**DESCRIPTION OF THE TASK**
For each entry that follows, produce an exact copy.

**Records from a dataset**

===

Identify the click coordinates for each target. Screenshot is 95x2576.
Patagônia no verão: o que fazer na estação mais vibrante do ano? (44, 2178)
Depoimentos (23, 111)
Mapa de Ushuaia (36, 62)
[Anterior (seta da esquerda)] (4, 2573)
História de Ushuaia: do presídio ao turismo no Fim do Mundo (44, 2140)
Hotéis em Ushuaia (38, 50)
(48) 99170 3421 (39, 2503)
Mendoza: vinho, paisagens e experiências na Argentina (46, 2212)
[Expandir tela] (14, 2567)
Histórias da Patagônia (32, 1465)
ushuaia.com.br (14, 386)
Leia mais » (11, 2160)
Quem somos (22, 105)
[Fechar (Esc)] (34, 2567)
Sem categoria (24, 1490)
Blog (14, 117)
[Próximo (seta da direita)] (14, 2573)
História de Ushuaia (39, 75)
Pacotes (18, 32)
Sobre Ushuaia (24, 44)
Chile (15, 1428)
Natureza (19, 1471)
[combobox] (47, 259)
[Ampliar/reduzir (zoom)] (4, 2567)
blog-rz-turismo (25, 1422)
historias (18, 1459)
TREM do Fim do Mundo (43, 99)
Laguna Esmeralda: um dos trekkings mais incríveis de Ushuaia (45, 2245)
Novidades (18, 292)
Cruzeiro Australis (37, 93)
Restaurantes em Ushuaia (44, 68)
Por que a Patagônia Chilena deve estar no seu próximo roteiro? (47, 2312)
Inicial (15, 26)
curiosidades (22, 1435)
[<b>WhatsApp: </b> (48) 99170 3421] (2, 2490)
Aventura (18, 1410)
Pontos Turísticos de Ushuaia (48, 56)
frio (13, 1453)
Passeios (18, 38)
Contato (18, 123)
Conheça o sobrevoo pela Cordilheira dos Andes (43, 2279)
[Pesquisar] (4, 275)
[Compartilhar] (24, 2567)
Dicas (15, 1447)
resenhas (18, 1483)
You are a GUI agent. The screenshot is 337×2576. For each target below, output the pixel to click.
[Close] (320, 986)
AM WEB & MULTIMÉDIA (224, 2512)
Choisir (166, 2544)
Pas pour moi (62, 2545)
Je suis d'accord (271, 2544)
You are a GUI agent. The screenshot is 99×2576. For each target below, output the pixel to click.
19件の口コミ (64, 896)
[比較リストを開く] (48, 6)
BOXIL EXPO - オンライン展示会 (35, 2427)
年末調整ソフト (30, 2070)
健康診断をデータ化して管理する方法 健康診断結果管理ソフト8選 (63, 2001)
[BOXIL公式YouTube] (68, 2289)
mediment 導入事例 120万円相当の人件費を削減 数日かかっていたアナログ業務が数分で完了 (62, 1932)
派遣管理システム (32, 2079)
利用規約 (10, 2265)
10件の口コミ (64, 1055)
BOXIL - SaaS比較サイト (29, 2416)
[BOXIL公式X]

===

**REPLY TO THE EXERCISE**
Identify the click coordinates for each target. Screenshot is 95x2576.
Patagônia no verão: o que fazer na estação mais vibrante do ano? (44, 2178)
Depoimentos (23, 111)
Mapa de Ushuaia (36, 62)
[Anterior (seta da esquerda)] (4, 2573)
História de Ushuaia: do presídio ao turismo no Fim do Mundo (44, 2140)
Hotéis em Ushuaia (38, 50)
(48) 99170 3421 (39, 2503)
Mendoza: vinho, paisagens e experiências na Argentina (46, 2212)
[Expandir tela] (14, 2567)
Histórias da Patagônia (32, 1465)
ushuaia.com.br (14, 386)
Leia mais » (11, 2160)
Quem somos (22, 105)
[Fechar (Esc)] (34, 2567)
Sem categoria (24, 1490)
Blog (14, 117)
[Próximo (seta da direita)] (14, 2573)
História de Ushuaia (39, 75)
Pacotes (18, 32)
Sobre Ushuaia (24, 44)
Chile (15, 1428)
Natureza (19, 1471)
[combobox] (47, 259)
[Ampliar/reduzir (zoom)] (4, 2567)
blog-rz-turismo (25, 1422)
historias (18, 1459)
TREM do Fim do Mundo (43, 99)
Laguna Esmeralda: um dos trekkings mais incríveis de Ushuaia (45, 2245)
Novidades (18, 292)
Cruzeiro Australis (37, 93)
Restaurantes em Ushuaia (44, 68)
Por que a Patagônia Chilena deve estar no seu próximo roteiro? (47, 2312)
Inicial (15, 26)
curiosidades (22, 1435)
[<b>WhatsApp: </b> (48) 99170 3421] (2, 2490)
Aventura (18, 1410)
Pontos Turísticos de Ushuaia (48, 56)
frio (13, 1453)
Passeios (18, 38)
Contato (18, 123)
Conheça o sobrevoo pela Cordilheira dos Andes (43, 2279)
[Pesquisar] (4, 275)
[Compartilhar] (24, 2567)
Dicas (15, 1447)
resenhas (18, 1483)
You are a GUI agent. The screenshot is 337×2576. For each target below, output the pixel to click.
[Close] (320, 986)
AM WEB & MULTIMÉDIA (224, 2512)
Choisir (166, 2544)
Pas pour moi (62, 2545)
Je suis d'accord (271, 2544)
You are a GUI agent. The screenshot is 99×2576. For each target below, output the pixel to click.
19件の口コミ (64, 896)
[比較リストを開く] (48, 6)
BOXIL EXPO - オンライン展示会 (35, 2427)
年末調整ソフト (30, 2070)
健康診断をデータ化して管理する方法 健康診断結果管理ソフト8選 (63, 2001)
[BOXIL公式YouTube] (68, 2289)
mediment 導入事例 120万円相当の人件費を削減 数日かかっていたアナログ業務が数分で完了 (62, 1932)
派遣管理システム (32, 2079)
利用規約 (10, 2265)
10件の口コミ (64, 1055)
BOXIL - SaaS比較サイト (29, 2416)
[BOXIL公式X]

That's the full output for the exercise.